Asmayalım da besleyelim mi?
askeri yargıtay 3. dairesi’nin, önce “delillerin noksanlığı” nedeniyle esastan, ardından da, idamın müebbet hapse çevrilmesini gerektiren “tck’nın 59’uncu maddesinin uygulanmaması” nedeniyle usulden bozmasına rağmen, daireler kurulu iki kararı da reddetti. red kararlarıyla yargılamanın yeniden yapılmasının yolu kapatılırken, eren’in avukatı Nihat Toktay, kararı, “yargıtay içinde bitirildi” diye değerlendirdi. güvenlik konseyi tarafından onaylanan karar, dünya çapında yürütülen “idamı engelleyelim-Erdal Eren idam edilemez” kampanyasına rağmen 13 aralık 1980’de Ankara merkez cezaevi’nde infaz edilirken, faşist cuntanın başı Kenan Evren’in, “asmayalım da besleyelim mi?” sözleri zihniyetlerini özetledi.
Erdal Eren’in avukatı Nihat Toktay, erdal’ın “dönemin yükselen gençlik hareketinin intikamını almak” kastıyla idam edildiğini söyledi. Toktay yayımlanan bir söyleşisinde, (1994 yılında) Zekariya Önge’ye, iddia edildiği gibi arkasından değil karşısından ateş ettiğine ilişkin iki tanığın ortaya çıktığına, olayın geçtiği hoşdere caddesi’nde oturan ruhat canveren ile kuaförlük yapan haydar arzuman’ın gördüklerini atv’de yayınlanmak üzere hazırlanan “son celse” isimli bir programın “erdal eren dosyası” bölümü için anlattıklarına dikkat çekti.

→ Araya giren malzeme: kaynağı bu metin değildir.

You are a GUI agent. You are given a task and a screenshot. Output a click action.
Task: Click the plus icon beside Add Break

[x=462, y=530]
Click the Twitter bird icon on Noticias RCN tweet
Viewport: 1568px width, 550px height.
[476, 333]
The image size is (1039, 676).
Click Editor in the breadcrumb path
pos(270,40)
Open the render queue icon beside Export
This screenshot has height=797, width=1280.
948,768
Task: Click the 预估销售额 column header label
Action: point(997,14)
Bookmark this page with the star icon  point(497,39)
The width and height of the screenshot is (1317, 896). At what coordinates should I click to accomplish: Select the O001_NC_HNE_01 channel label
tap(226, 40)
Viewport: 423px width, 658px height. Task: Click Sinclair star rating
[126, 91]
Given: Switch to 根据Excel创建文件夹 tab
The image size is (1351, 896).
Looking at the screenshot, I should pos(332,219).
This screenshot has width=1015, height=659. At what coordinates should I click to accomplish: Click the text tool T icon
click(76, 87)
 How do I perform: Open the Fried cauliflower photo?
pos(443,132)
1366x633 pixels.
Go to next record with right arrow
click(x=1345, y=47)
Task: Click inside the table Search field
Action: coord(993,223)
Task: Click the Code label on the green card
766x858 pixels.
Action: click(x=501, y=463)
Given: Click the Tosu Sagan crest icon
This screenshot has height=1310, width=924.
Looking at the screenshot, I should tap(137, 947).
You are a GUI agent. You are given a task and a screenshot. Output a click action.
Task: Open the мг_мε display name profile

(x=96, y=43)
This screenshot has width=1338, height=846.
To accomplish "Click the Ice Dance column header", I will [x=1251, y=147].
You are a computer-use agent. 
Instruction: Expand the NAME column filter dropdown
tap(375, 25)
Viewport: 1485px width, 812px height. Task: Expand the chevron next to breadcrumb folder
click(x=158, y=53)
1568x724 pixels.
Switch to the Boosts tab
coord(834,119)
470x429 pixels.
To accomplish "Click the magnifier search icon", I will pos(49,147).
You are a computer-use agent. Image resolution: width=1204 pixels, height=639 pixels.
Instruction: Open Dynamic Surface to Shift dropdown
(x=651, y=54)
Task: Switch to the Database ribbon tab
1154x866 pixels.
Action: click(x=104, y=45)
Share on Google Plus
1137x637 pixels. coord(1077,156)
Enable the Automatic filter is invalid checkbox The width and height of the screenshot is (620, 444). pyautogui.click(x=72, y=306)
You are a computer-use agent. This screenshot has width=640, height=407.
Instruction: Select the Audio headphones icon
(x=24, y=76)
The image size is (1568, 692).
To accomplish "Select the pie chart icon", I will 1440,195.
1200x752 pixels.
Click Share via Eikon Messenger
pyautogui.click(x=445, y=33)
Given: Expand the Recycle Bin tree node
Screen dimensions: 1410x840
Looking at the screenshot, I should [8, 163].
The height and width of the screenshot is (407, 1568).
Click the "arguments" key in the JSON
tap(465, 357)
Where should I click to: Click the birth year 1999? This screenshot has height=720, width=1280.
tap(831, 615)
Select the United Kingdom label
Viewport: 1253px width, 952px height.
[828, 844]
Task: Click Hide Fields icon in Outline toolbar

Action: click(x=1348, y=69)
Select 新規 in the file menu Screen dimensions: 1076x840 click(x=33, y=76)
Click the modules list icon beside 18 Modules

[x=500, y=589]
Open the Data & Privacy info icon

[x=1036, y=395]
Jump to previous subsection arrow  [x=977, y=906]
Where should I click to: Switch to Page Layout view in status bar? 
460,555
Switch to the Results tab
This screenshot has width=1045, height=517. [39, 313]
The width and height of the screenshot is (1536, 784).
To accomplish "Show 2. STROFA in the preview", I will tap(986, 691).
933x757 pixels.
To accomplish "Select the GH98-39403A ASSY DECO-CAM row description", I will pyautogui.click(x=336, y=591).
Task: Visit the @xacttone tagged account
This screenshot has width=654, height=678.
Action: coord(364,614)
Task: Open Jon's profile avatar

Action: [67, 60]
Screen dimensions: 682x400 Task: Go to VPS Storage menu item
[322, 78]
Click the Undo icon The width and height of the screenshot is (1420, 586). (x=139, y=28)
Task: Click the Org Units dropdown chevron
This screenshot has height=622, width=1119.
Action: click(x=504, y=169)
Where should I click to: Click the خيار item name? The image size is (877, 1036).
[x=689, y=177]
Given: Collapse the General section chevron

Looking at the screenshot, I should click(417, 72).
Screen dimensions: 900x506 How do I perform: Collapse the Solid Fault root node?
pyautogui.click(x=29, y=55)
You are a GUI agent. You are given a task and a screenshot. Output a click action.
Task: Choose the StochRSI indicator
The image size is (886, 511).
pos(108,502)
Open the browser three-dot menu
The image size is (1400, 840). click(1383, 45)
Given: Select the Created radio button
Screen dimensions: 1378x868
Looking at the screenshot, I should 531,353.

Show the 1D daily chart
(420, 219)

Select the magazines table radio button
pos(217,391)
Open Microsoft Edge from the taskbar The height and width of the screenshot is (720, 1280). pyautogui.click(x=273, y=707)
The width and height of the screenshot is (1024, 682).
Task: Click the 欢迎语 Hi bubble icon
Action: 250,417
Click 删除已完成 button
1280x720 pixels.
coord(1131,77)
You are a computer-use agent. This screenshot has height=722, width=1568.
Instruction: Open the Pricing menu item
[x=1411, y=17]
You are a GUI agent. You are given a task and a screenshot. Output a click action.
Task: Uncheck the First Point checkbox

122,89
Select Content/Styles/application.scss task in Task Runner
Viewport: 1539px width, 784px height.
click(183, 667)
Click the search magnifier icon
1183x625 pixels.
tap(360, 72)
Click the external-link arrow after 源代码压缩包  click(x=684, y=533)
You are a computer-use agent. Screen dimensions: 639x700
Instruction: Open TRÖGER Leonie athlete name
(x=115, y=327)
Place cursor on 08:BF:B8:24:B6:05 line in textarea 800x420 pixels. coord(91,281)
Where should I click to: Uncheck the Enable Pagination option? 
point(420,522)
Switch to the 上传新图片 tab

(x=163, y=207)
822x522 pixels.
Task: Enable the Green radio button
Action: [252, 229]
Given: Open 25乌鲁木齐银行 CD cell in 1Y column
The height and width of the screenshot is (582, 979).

programda ayrıca, kararı bir kez esastan, bir kez de usulden bozan askeri yargıtay 3. dairesi üyesi ve emekli hakim Ahmet Turan’ın, idam kararının adli hata olduğunu itiraf ettiğini ve dosyada Erdal Eren’in eri öldürdüğüne dair yeterli delilin olmadığını söylediğini de aktaran Toktay, Turan’ın, “benim vicdani kanaatim bu delillerle idam kararı verilemeyeceğiydi. arkadaşlarımı bu yönde ikna ederek kararı bozduk. ancak başsavcılık itiraz etti, ikinci kez bozduk, en sonunda daireler kurulu idam kararını onadı. yani sorumluluk onlara aittir” sözlerine dikkat çekti.